Understanding and applying compaction-granulation
Using pressure to compact dry materials into a large flake [or sheet] of material that is then milled and screened to form small granules is called compaction-granulation, which is used primarily to produce fertilizers. Granulated fertilizer offers several benefits over bulk fertilizer blends, and in some cases, compaction-granulation can be a good alternative to wet granulation. This article introduces you to the compaction-granulation process, including preparing the raw materials and compacting, granulating, and finishing the materials. The last sections cover the advantages and disadvantages of compaction-granulation and controlling the process' operating variables for cost-effective operation.

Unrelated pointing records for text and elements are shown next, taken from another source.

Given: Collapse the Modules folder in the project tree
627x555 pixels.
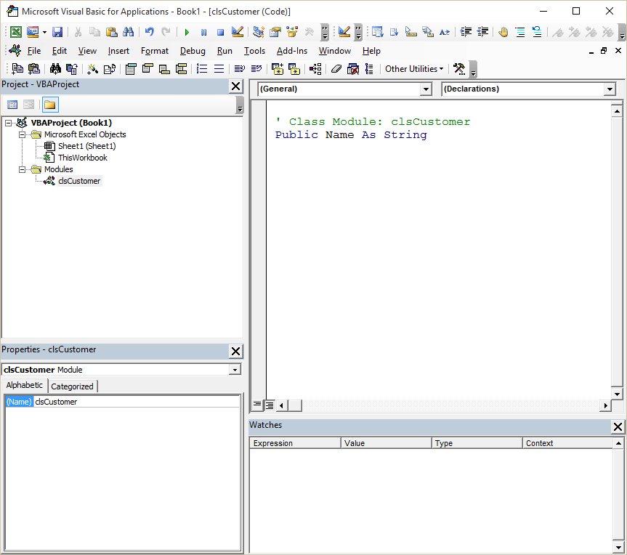Looking at the screenshot, I should click(x=22, y=169).
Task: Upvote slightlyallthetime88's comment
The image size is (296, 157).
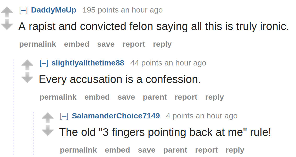Action: [x=27, y=65]
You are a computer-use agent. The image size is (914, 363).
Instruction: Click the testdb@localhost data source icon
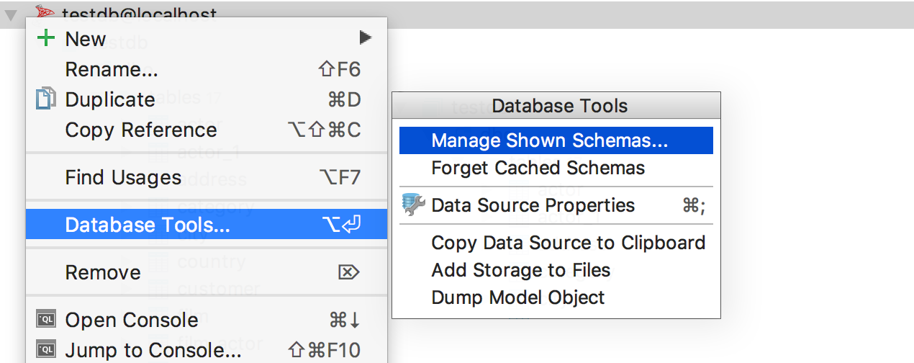45,14
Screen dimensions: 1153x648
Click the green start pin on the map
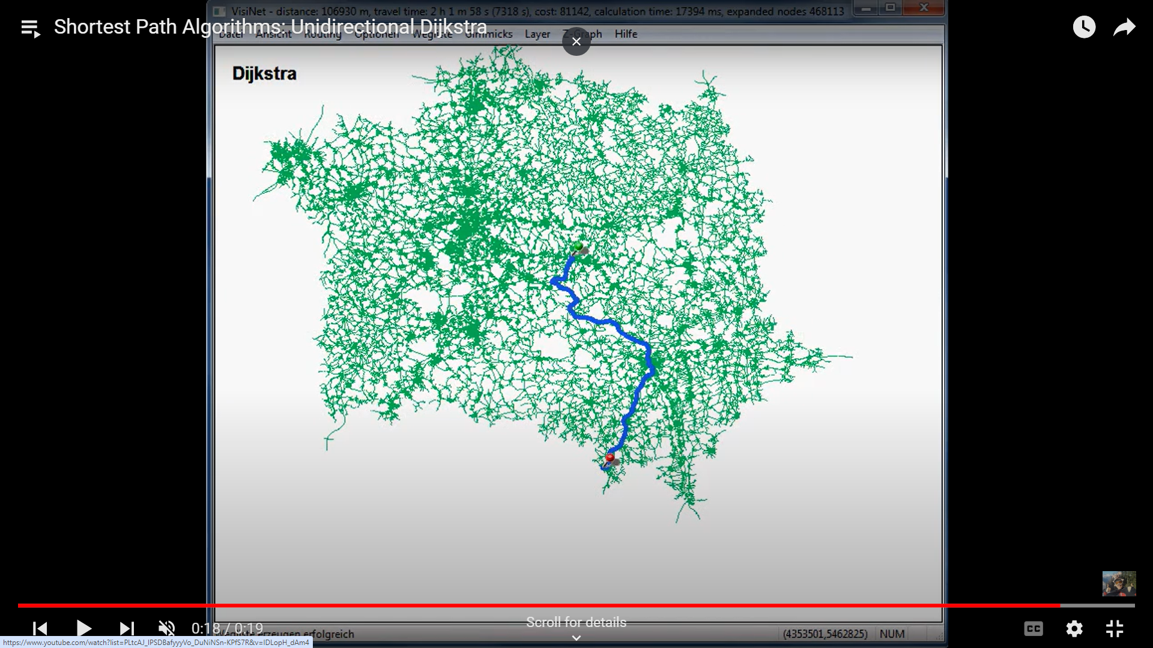(x=578, y=246)
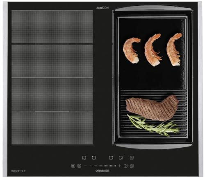This screenshot has width=205, height=180.
Task: Select the rear-left cooking zone icon
Action: (94, 158)
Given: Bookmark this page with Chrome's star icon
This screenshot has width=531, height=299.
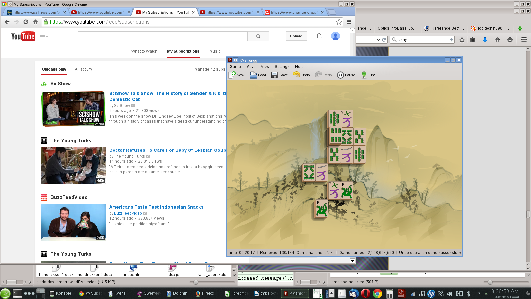Looking at the screenshot, I should (339, 22).
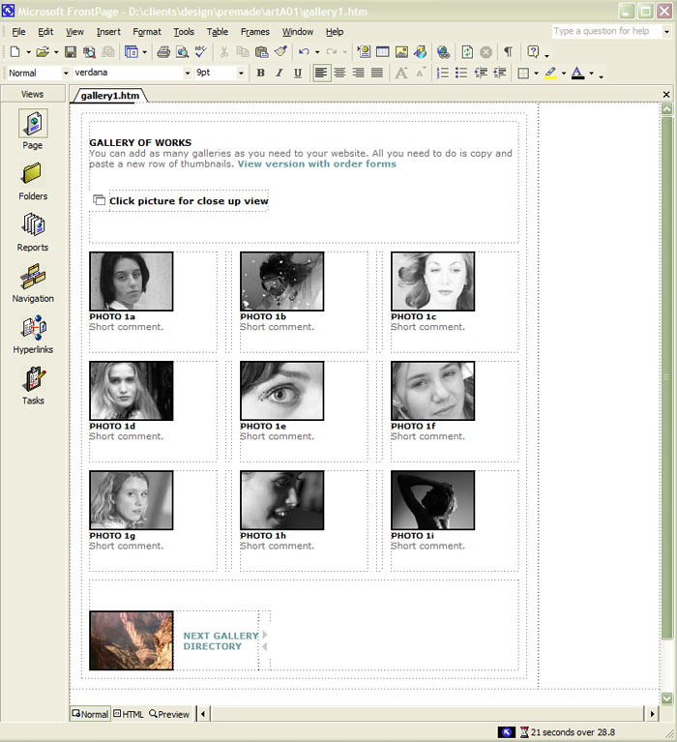Screen dimensions: 677x742
Task: Select the PHOTO 1e eye thumbnail
Action: tap(281, 391)
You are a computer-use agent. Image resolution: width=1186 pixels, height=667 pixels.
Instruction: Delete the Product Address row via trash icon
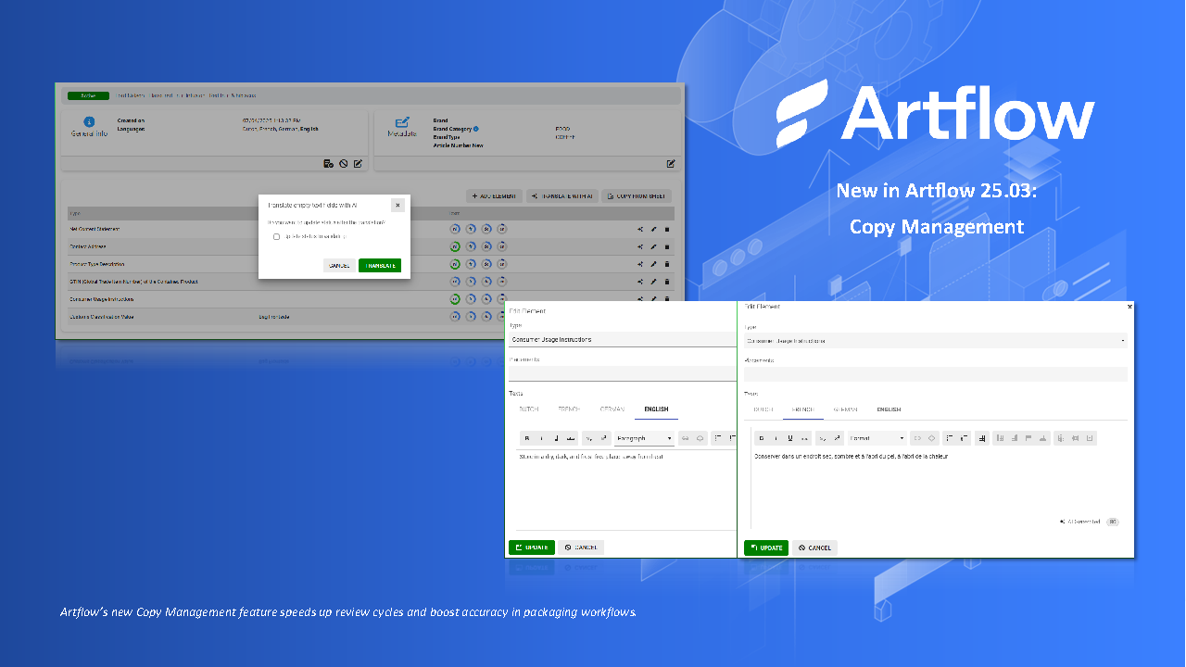[667, 246]
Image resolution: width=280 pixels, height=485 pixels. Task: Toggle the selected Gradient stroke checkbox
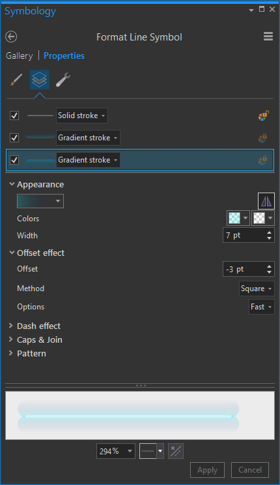click(14, 160)
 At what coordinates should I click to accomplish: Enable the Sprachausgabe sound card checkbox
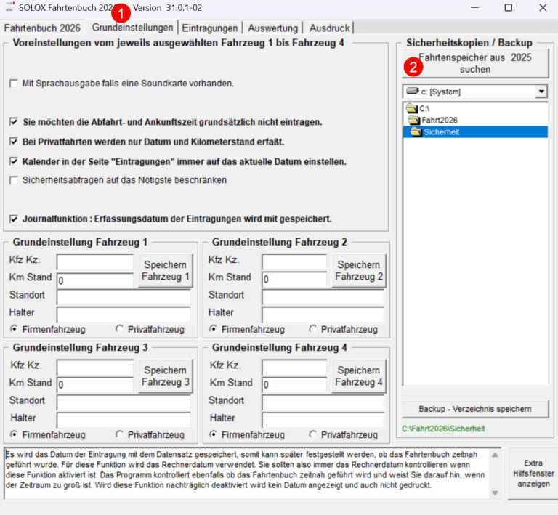click(14, 84)
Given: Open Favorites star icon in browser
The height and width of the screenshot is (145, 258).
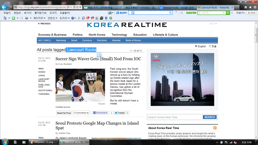Looking at the screenshot, I should [x=250, y=7].
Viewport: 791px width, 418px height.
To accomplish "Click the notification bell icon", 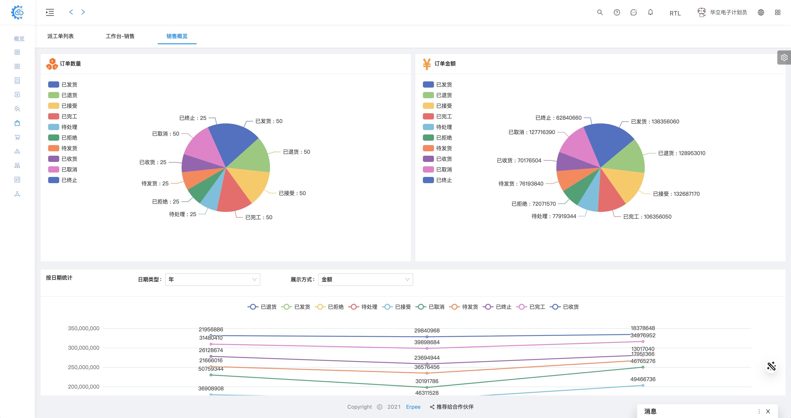I will pyautogui.click(x=650, y=12).
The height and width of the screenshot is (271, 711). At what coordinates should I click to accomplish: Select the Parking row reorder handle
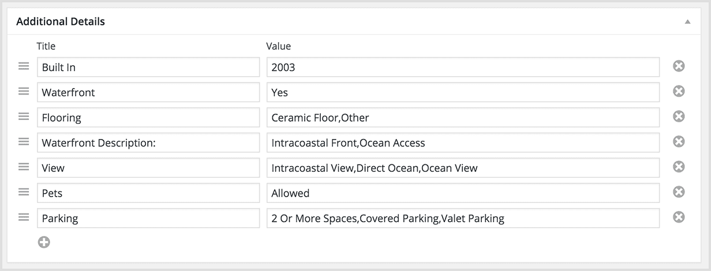pyautogui.click(x=24, y=217)
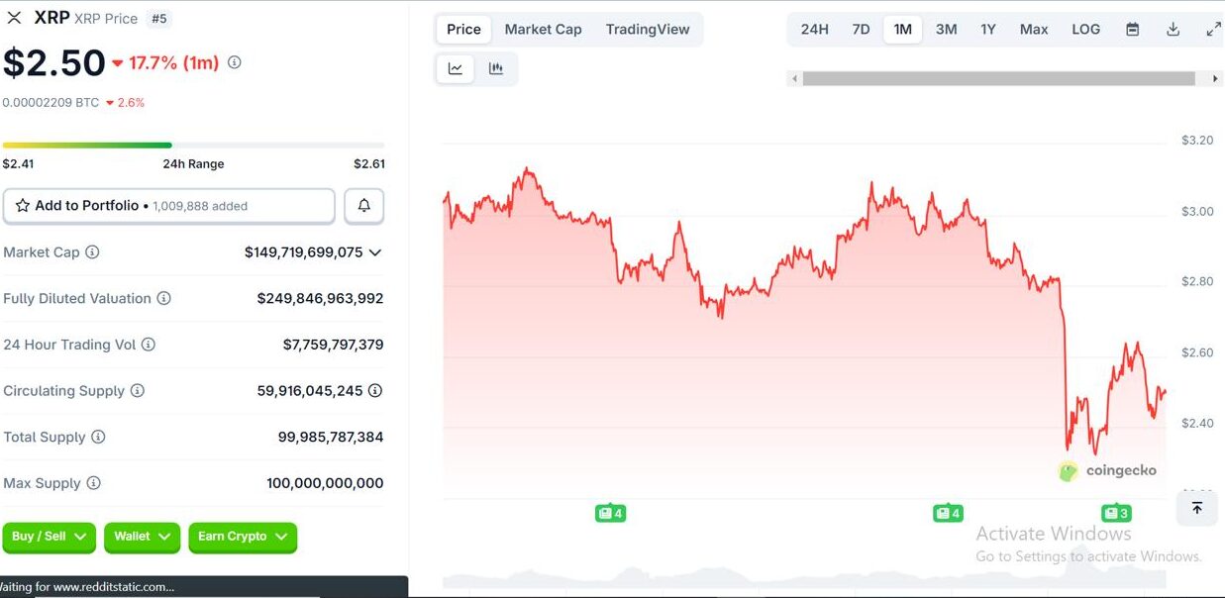Click the price alert bell icon

tap(363, 206)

Forming agglomerates can be done using wet methods [adding a liquid binder to dry ingredients to cement the particles together] or dry methods. Dry agglomeration methods require compaction -- using pressure to compact dry materials into dense, compact agglomerates. The methods include briquetting, tabletting, and compaction-granulation. Briquetting forms fine dry materials into briquettes [sticks, wafers, nuggets, or pillows], typically using a double-roll press with briquette-shaped pockets; common applications include coal, ore, flue dust, and metal powder. Tabletting compacts blended, fine dry materials into tablets using a punch-and-die press; common applications include pharmaceuticals, food products, and chemicals.